In summary, the recommended production host setup provided with AWS Firecracker is insufficient when it comes to protecting tenants from malicious neighbors. Firecracker therefore fails in providing its claimed isolation guarantees. This is because
(1) we identify a Medusa variant that only becomes exploitable when it is run across microVMs. In addition, the recommended countermeasures do not contain the necessary steps to mitigate the side-channel, or most other Medusa variants.
(2) we show that tenants are not properly protected from information leaks induced through Spectre-PHT or Spectre-BTB when applying the recommended countermeasures. The Spectre-PHT variants remain a problem even when disabling SMT.
(3) we observed no differences in PoC performance between Firecracker v1.0.0 and v1.4.0.
We conclude that the virtualization layer provided by Firecracker has little effect on microarchitectural attacks, and Firecracker’s system security recommendations are insufficient.
5.1 Medusa
We evaluated Moghimi’s PoCs [35] for the Medusa [37] side-channels (classified by Intel as MLPDS variants of MDS [25]) on the bare metal of our test system and in Firecracker VMs. There is one leaking PoC for each of the three known variants described in section 2.4.2. We used two victim programs from the PoC library:
• The “Block Write” program writes a large amount of consecutive data in a loop (so that the processor will identify repeated stores and combine them).
• The “REP MOV” program performs a similar operation, but with the REP MOV instruction instead of many instructions moving smaller blocks of data in a loop.
5.1.1 Results. Table 1 shows the cases in which data is successfully leaked with all microarcitectural protections in the kernel disabled. The left two columns show the possible combinations of the three Medusa PoCs and the two included victim programs. The right columns indicate which configurations work on bare metal and with the secret and leaking program running in parallel Firecracker instances. Most notably, with the Cache Indexing variant, the Block Write secret only works with Firecracker. This is likely because of the memory address virtualization that the virtual machine provides: the guest only sees virtual memory regions mapped by KVM, and KVM traps memory access instructions and handles the transactions on behalf of the guest.
We tested the effectiveness of mds and nosmt defenses against each combination of attacker and victim PoC on bare metal and in Firecracker VMs. Table 2 lists the protections necessary to prevent Medusa attacks in bare metal and Firecracker scenarios. Across the four vulnerabilities in Firecracker, only one is mitigated by nosmt alone, and AWS does not explicitly recommend enabling the mds protection, though most Linux distributions ship with it enabled by default.
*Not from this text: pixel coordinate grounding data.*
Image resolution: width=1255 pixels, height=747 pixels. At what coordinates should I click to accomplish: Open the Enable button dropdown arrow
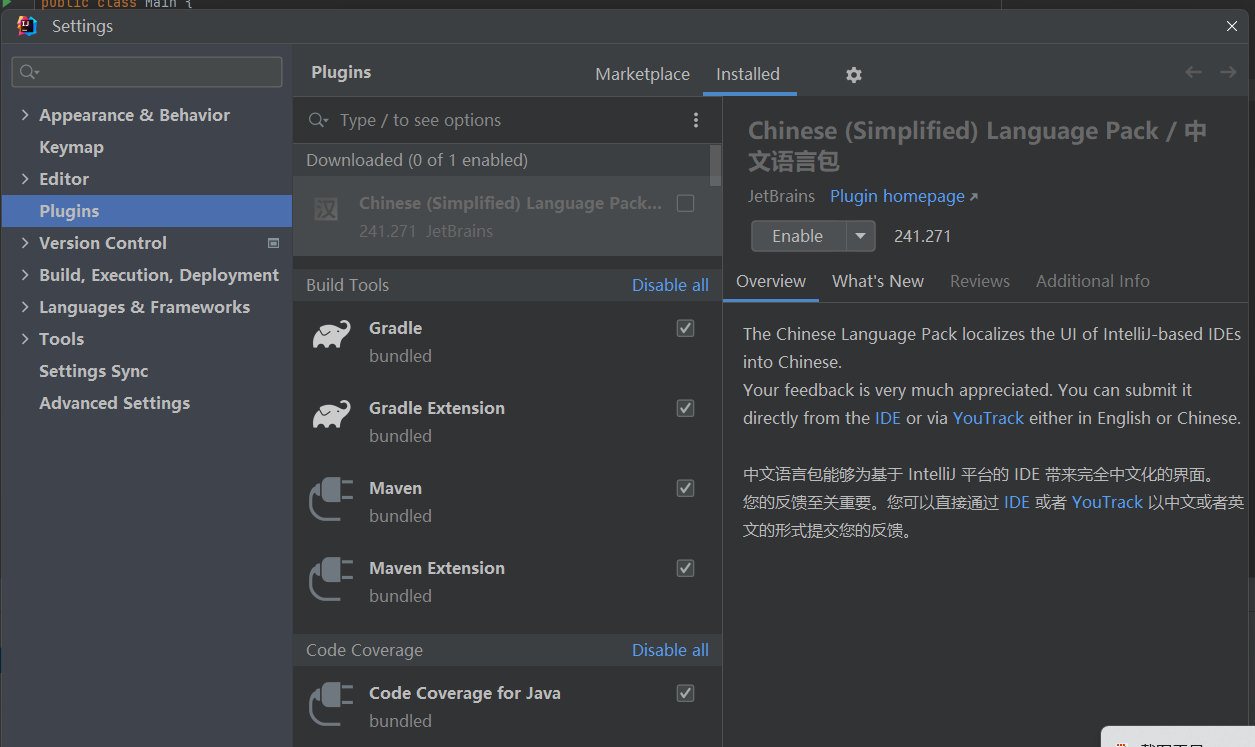point(861,236)
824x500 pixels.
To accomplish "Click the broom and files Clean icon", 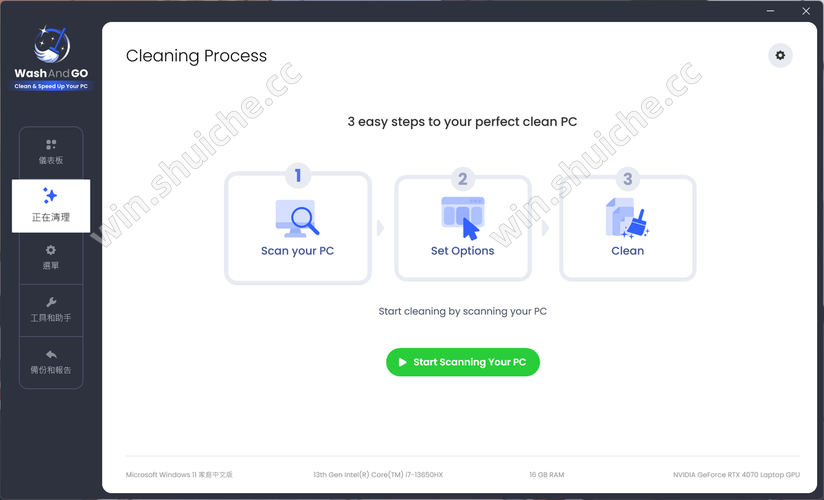I will [627, 218].
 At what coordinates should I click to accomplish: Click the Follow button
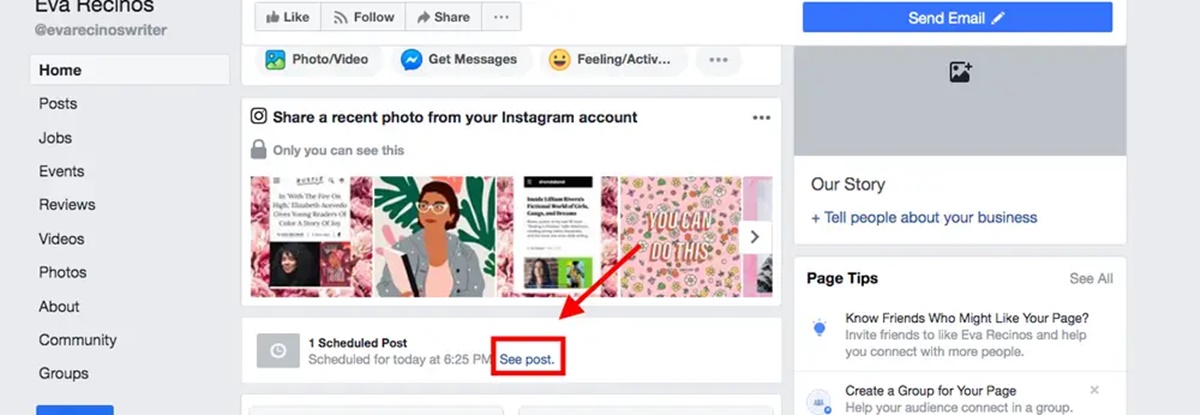click(363, 17)
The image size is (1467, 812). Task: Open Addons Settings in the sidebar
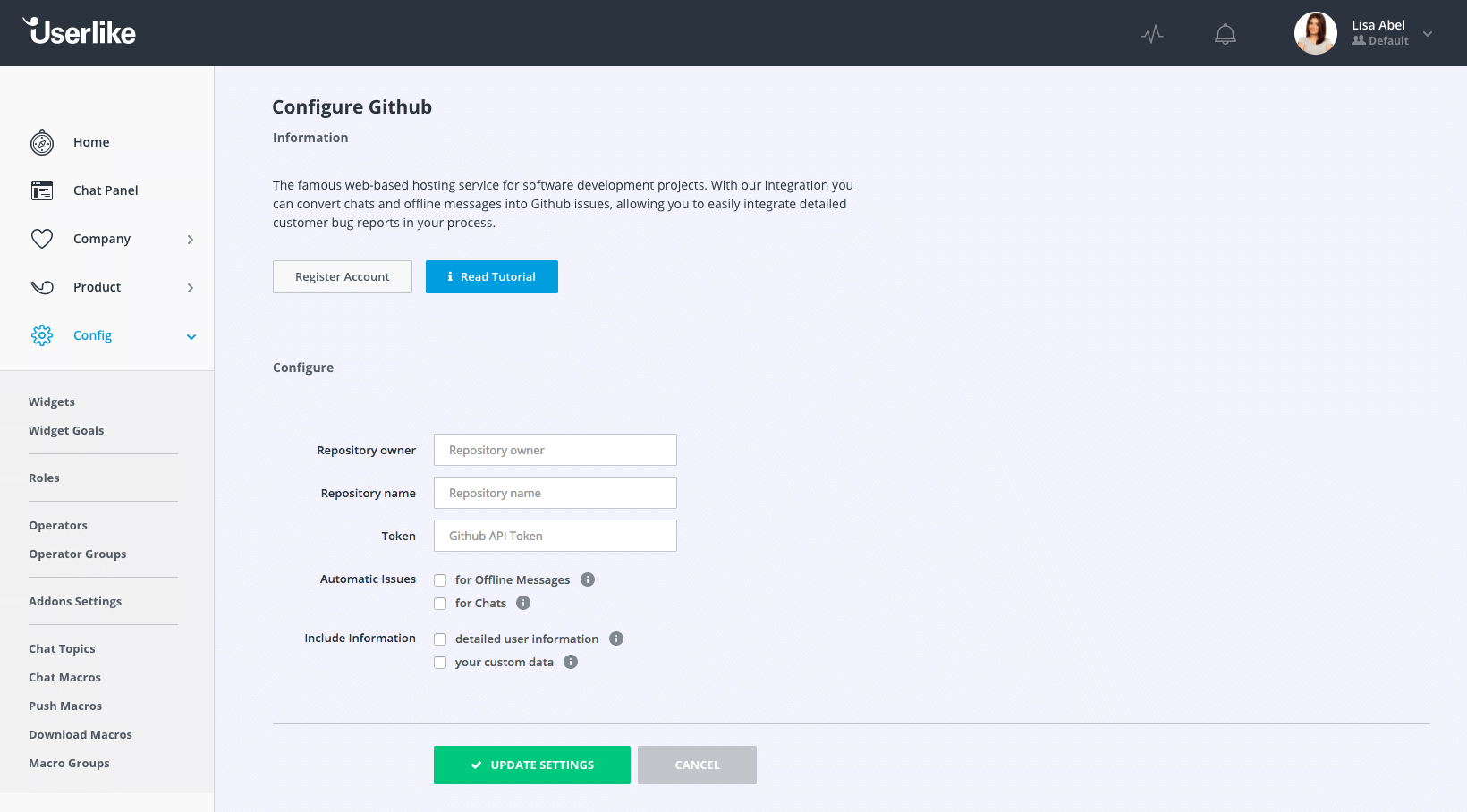(x=75, y=601)
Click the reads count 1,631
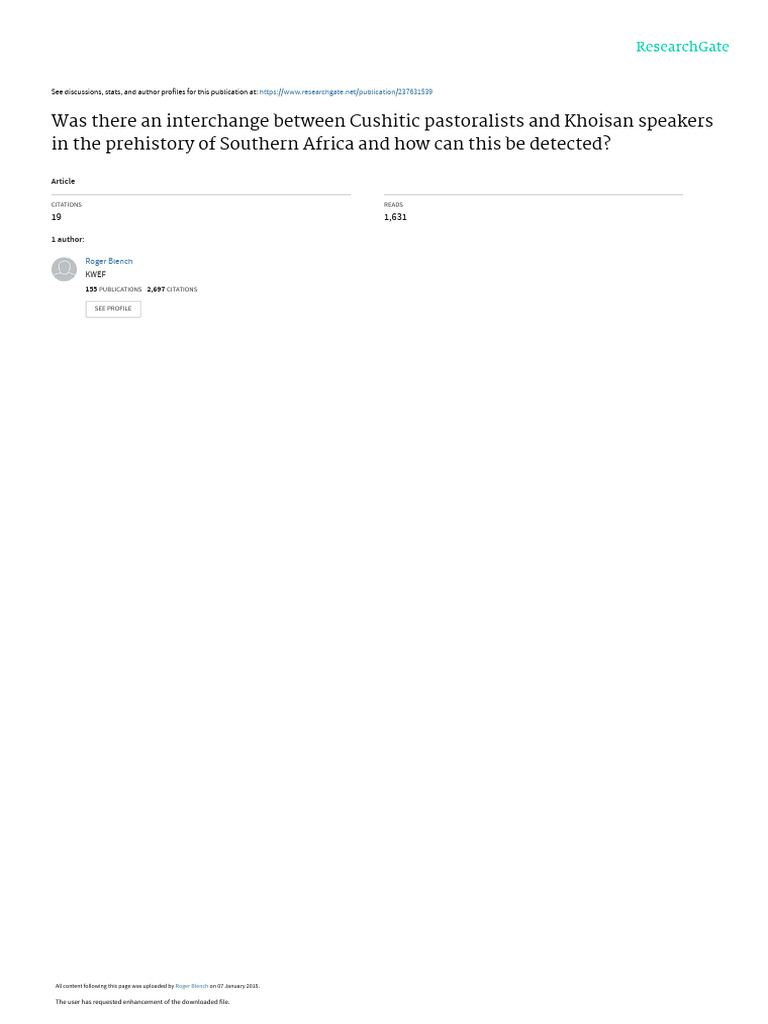This screenshot has height=1024, width=768. pos(395,217)
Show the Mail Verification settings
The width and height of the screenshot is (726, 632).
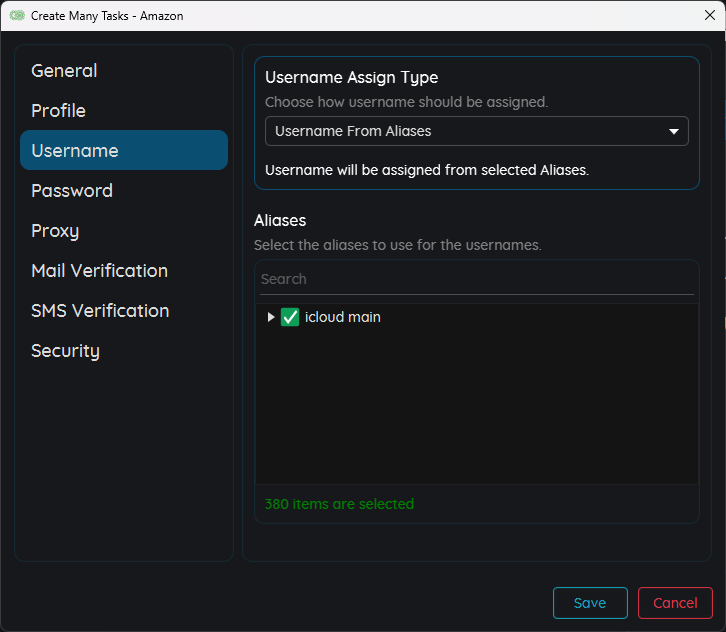tap(99, 271)
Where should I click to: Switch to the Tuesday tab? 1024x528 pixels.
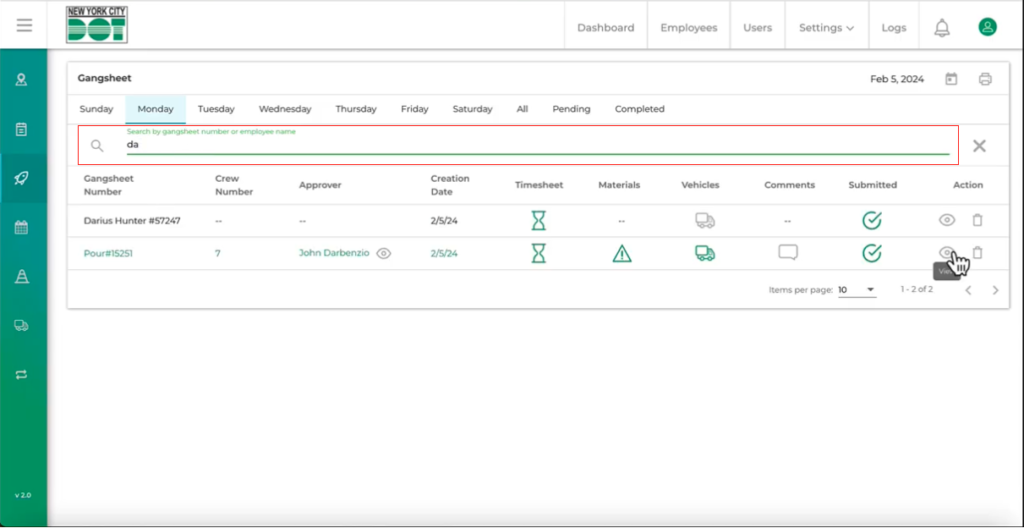[216, 109]
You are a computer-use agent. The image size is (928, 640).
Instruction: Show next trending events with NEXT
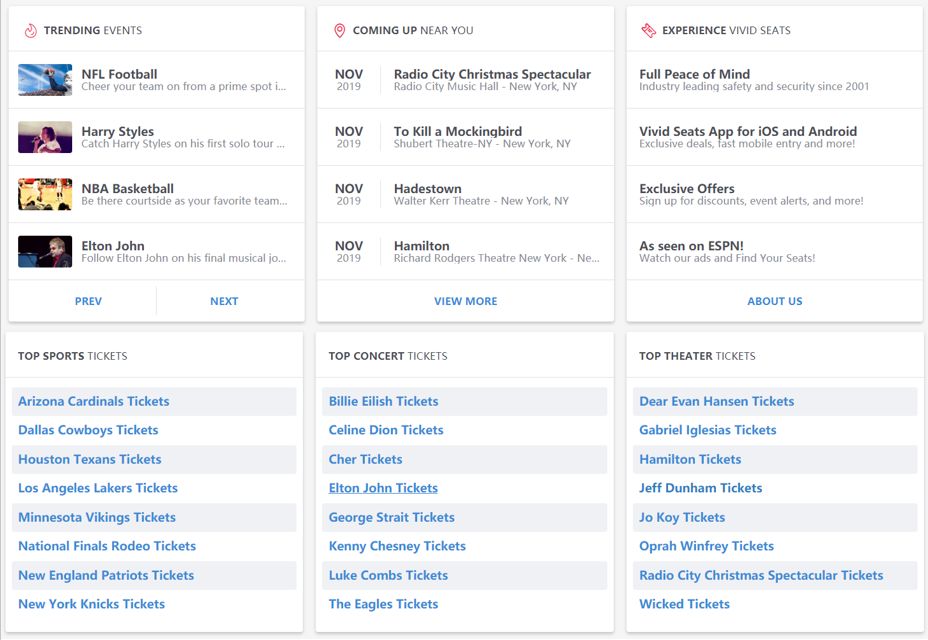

That is to say, a multi-tenant cloud platform could be using Firecracker in a way that is compliant with AWS’s recommended security measures and still be vulnerable to the majority of Medusa variants, including one where the Firecracker VMM itself leaks the user’s data that would not otherwise be leaked.
5.2 RIDL and More
In this section, we present an evaluation of the RIDL PoC programs [51] provided alongside van Schaik et al.’s 2019 paper [50]. RIDL is a class of MDS attacks that exploits speculative loads from buffers inside the CPU (not from cache or memory). The RIDL PoC repository also includes examples of attacks released in later addenda to the paper as well as one variant of the Fallout MDS attack.
5.2.1 Results. Table 3 shows some basic information about the RIDL PoCs that we tested and the efficacy of relevant countermeasures at preventing the attacks. We compared attacks on bare metal and in Firecracker to evaluate Amazon’s claims of the heightened hardware security of the Firecracker microVM system. For tests on the Firecracker system, we distinguish between countermeasure flags enabled on the host system (H) and the Firecracker guest kernel (VM). Besides the nosmt and mds kernel flags, we tested other relevant flags (cf. section 2.4.4, [21]), including kaslr, pti, and l1tf, but did not find that they had an affect on any of these programs. We excluded the tsx_async_abort mitigation since the CPU we tested on includes mds mitigation which makes the tsx_async_abort kernel flag redundant [20].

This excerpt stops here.